À época dos fatos, Elias Vaz admitiu que “errou” ao “não ter olhado” os integrantes da comitiva de Janira Rocha. “Eu não sabia que essa mulher tinha qualquer relação com facção ou atividade criminosa. Eu não perguntei qual crime o marido dela cometeu. E o erro que eu cometi, e eu admito, foi não ter olhado as pessoas que entrariam na minha sala”, disse ele ao jornal goiano O Popular, à época. “Nós vamos melhorar esse procedimento e ter mais cautela em relação a isso” disse.
No dia seguinte às reportagens, o Ministério da Justiça editou uma portaria com novas regras de acesso ao prédio. A pasta passou a exigir o agendamento com 48 horas de antecedência e o envio de nome e CPF de todos os participantes da comitiva. Como mostrou o Estadão na época, uma simples checagem num mecanismo de busca da internet poderia ter revelado a relação entre Luciane Barbosa Farias e “Tio Patinhas”, pois esta já tinha sido noticiada pela imprensa local amazonense.
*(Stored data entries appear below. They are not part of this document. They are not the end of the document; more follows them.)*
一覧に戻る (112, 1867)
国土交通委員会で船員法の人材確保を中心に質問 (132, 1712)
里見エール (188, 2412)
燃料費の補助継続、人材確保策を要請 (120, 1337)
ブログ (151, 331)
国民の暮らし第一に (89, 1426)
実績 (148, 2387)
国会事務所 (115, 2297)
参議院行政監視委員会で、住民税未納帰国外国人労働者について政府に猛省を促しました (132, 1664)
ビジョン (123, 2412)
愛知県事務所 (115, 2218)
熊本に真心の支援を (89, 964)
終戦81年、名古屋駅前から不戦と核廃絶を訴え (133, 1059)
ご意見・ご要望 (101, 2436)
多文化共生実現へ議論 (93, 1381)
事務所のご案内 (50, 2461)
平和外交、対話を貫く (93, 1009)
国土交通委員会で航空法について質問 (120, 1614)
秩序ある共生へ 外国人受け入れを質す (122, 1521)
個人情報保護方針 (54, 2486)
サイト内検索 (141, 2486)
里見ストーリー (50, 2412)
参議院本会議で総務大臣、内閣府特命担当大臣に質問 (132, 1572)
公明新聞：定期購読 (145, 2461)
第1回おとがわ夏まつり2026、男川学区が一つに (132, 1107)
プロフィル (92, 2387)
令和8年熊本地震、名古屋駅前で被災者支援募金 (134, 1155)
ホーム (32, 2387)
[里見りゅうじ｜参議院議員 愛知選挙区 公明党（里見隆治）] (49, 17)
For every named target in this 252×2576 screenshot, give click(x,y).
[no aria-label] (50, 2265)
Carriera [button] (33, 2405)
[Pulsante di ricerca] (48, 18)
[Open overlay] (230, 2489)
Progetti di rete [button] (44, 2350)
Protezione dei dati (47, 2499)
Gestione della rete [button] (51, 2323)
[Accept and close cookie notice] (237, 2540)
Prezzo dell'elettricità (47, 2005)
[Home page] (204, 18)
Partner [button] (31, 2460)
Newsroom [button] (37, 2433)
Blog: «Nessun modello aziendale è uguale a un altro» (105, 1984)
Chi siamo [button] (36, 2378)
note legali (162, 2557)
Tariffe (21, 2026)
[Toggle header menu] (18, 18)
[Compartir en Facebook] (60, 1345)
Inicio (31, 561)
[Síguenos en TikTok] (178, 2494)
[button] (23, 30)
Após a publicação das reportagens, o próprio Ministério da Justiça espalhou versões falsas sobre o ocorrido. A pasta chegou a dizer, por meio da assessoria de imprensa, que “não houve qualquer outro andamento” para as demandas apresentadas pela ONG Liberdade do Amazonas, chefiada por Luciane Barbosa e financiada com recursos do Comando Vermelho, conforme recibos de transferências bancárias apreendidos pela polícia. No entanto, como mostrou o Estadão em reportagem posterior, servidores da pasta trabalharam durante meses para responder a questionamentos feitos pela ONG.